● **AUSGEWÄHLTER TEXTAUSZUG**

━━━━━━━━

# United Online Services ltd



## K0nfuzius (17 Juni 2009)

Hi

Bei mir ist gestern ein mir unbekannter Betrag vom Konto abgegangen.

Das einziehende Unternehmen war die "United Online Services", allerdings im Auftrag einer DGB (DeutscheGewinnBank)

Das es sich bei dem Berechtigten um die obige DGB handelt war für mich erst nach einem langwierigen Telefonat mit der "UOS" nachzuvollziehen. Nicht aber das kleine aber für mich entscheidende Detail, dass ich noch NIE etwas von diesem Gewinnspielanbieter gehört habe, geschweige denn meine Kontodaten in dieser Form weitergegeben habe.

Nun meine Frage: Wie kann der oben genannte Anbieter an eine Einzugsermächtigung für mein Konto kommen, ohne dass ich den Anbieter überhaupt kenne?

In den AGB (der "DGB") steht etwas von "telefonischer Anmeldung" und Bestätigung per Brief ODER Email. Weder von dem einen noch dem anderen, geschweige denn einem Anmeldetelefonat weiß ich.

━━━━━━━━

● **EINTRÄGE IM DATENSATZ**
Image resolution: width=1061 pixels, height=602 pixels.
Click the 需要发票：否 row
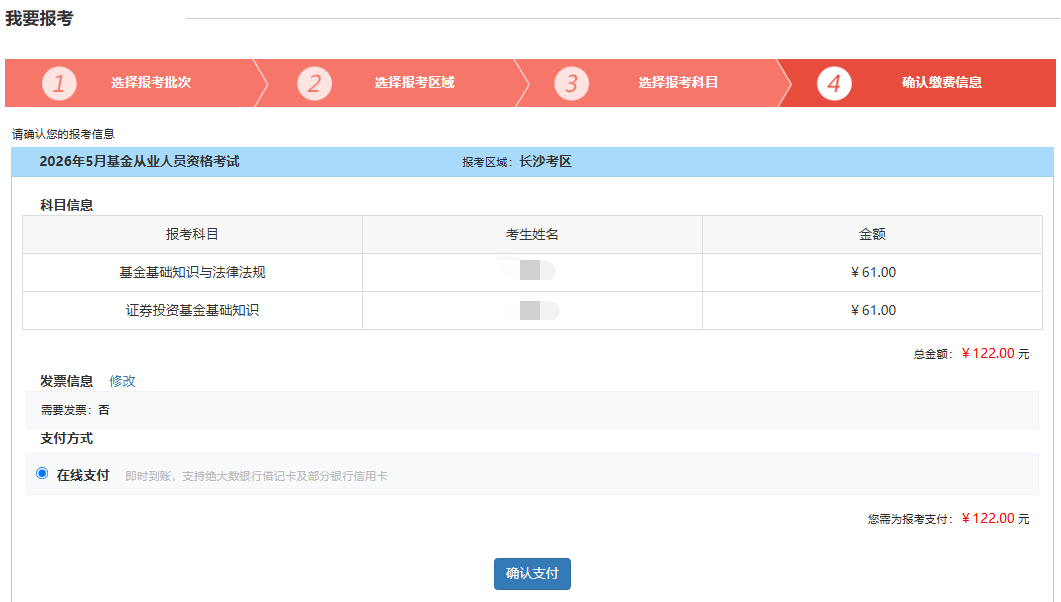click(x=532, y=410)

━━━━━━━━

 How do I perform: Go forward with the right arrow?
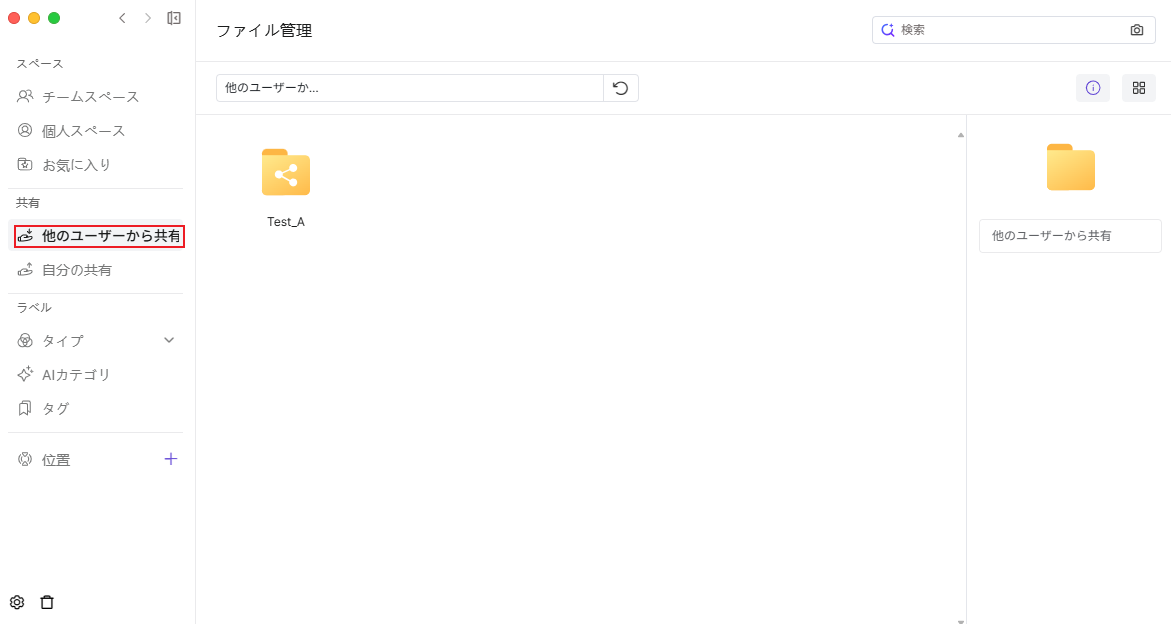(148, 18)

━━━━━━━━

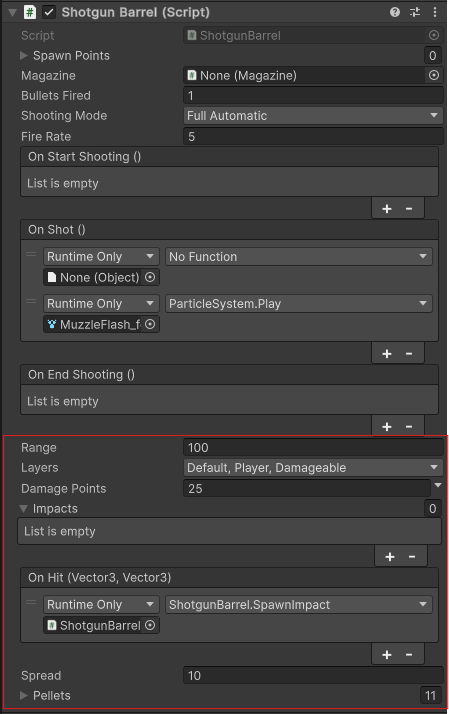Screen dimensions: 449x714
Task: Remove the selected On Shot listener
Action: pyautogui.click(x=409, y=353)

━━━━━━━━

● **ZIEL DER AUFGABE**
Kopiere aus dem Forumsbeitrag über die United Online Services wörtlich den Abschnitt, der mit den Worten „In den AGB (der“ beginnt und mit „Anmeldetelefonat weiß ich.“ endet.

● **ERGEBNIS DER AUFGABE**
In den AGB (der "DGB") steht etwas von "telefonischer Anmeldung" und Bestätigung per Brief ODER Email. Weder von dem einen noch dem anderen, geschweige denn einem Anmeldetelefonat weiß ich.